My babies were born 19 months apart, just as I was entering my fifth decade. By then, I’d already done most of the things I’d wanted to do as a middle-class, socially minded American. I’d served for two years with the Peace Corps in Malawi. I’d gotten an undergrad degree in anthropology and a master’s in nursing. I’d practiced as a certified nurse-midwife in a community clinic. And I’d scored my dream job with a prestigious university doing the global health work that I’d hoped to make my career. This dream job led me to the Kingdom of Eswatini in southern Africa, where I met the man who would become my girls’ father.
The silent heartbreak of miscarriage
For a privileged, focused, curious American, this was perhaps an unusual path, but it was one that ticked all the boxes: education, exploration, career, relationship, children. A success story. A travelogue. Maybe even a love story, and with all the births—a good medical drama to boot.

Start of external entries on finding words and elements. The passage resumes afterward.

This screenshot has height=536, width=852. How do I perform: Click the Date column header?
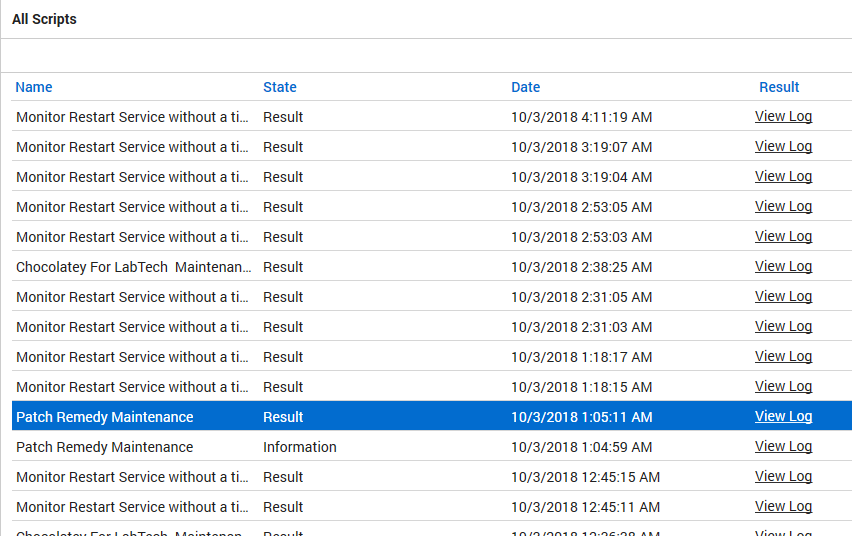pos(526,87)
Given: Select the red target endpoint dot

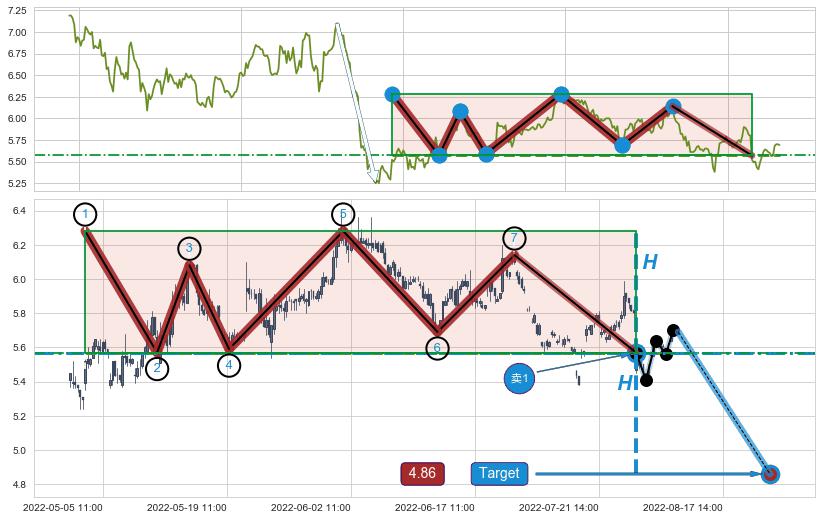Looking at the screenshot, I should pyautogui.click(x=769, y=474).
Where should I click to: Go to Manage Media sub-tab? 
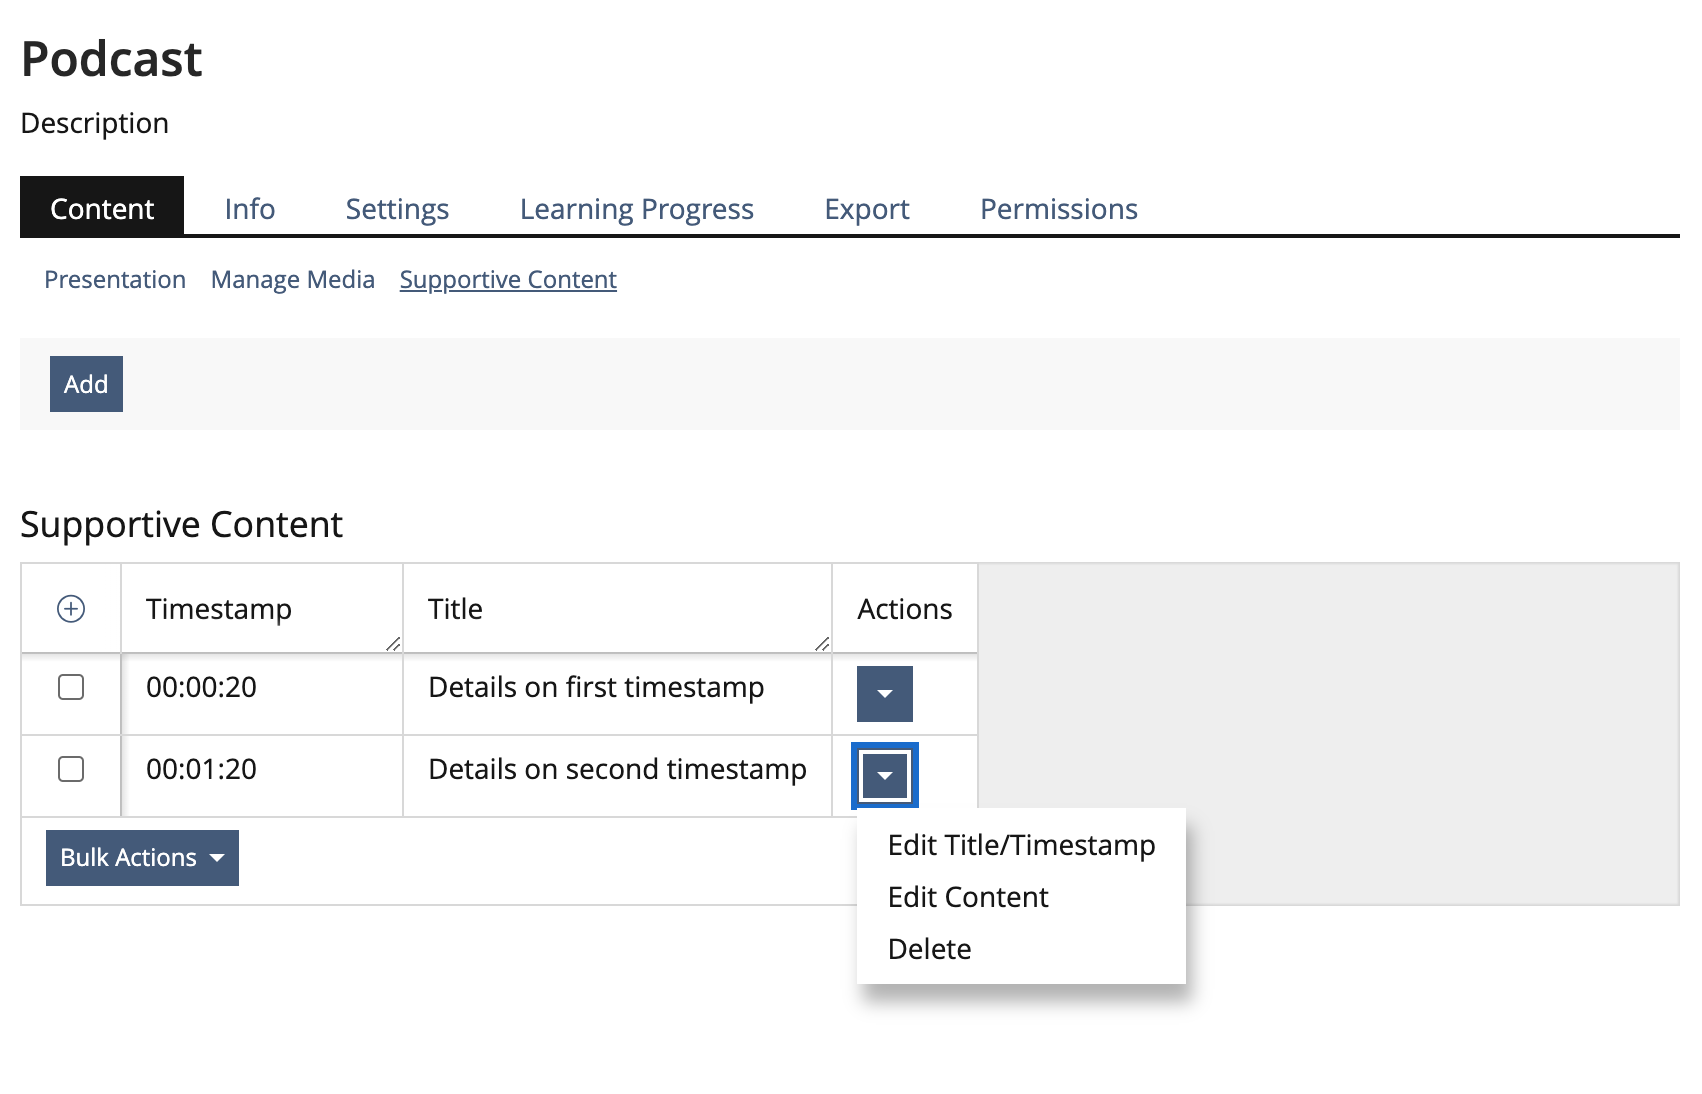[x=293, y=280]
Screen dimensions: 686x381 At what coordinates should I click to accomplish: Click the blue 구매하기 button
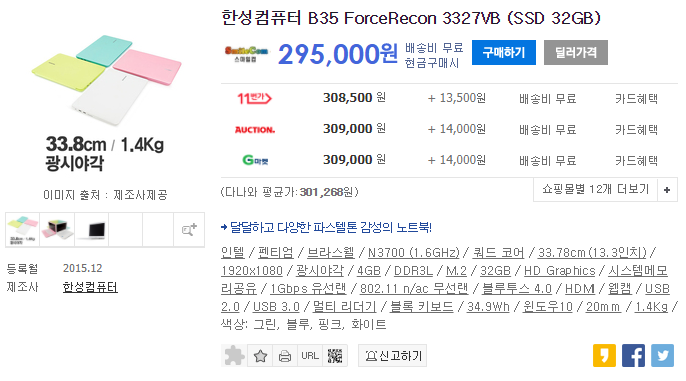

But here’s what only a few people knew: from the ages of 35 to 38, I had four back-to-back miscarriages. I was a global health midwife with a meaningful job, a steady income, a kind partner, and a chronic, all-consuming heartache. All I wanted was to be a mom. To bring a child of my own into this messy, wonderful world. But even if my mind was ready, my body was not.
I miscarried while jogging through a five-mile Turkey Trot race. I miscarried at our home in southern Africa, locked in the bathroom. I miscarried during an interminable flight from Johannesburg to Dubai, and through a three-week work trip to Pakistan. And, finally, I miscarried on Christmas Day, when the bedtime books and handknit sweaters for my niece and nephew were simply too much to bear. I retreated to my childhood bedroom and gave in to the most desperate sadness I’ve ever known.
But I was lucky. Because I work in maternal health, I had a network of experts at my fingertips to consult for emotional support and professional guidance. I could afford the yoga classes and massages that offered moments of relief. I also knew in my heart that my ability to produce children did not define my value as a woman, or prove my worth as a human being, beliefs that torment so many women in similar situations. But most importantly, I was fortunate to receive the high-quality care that I needed during an incredibly difficult time.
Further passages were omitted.